* [Description of the task]:
Indicate only the number of lines in the listing below in which the word "agent" appears.

* [Material for this exercise]:
# # #

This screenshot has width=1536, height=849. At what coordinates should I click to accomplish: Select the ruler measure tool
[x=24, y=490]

# # #

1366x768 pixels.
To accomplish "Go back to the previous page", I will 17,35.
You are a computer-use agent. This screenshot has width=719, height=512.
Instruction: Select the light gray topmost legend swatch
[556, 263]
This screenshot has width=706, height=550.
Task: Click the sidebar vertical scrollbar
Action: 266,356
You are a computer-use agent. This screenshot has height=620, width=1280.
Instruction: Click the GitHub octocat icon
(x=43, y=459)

# # #

* [Solution to this exercise]:
2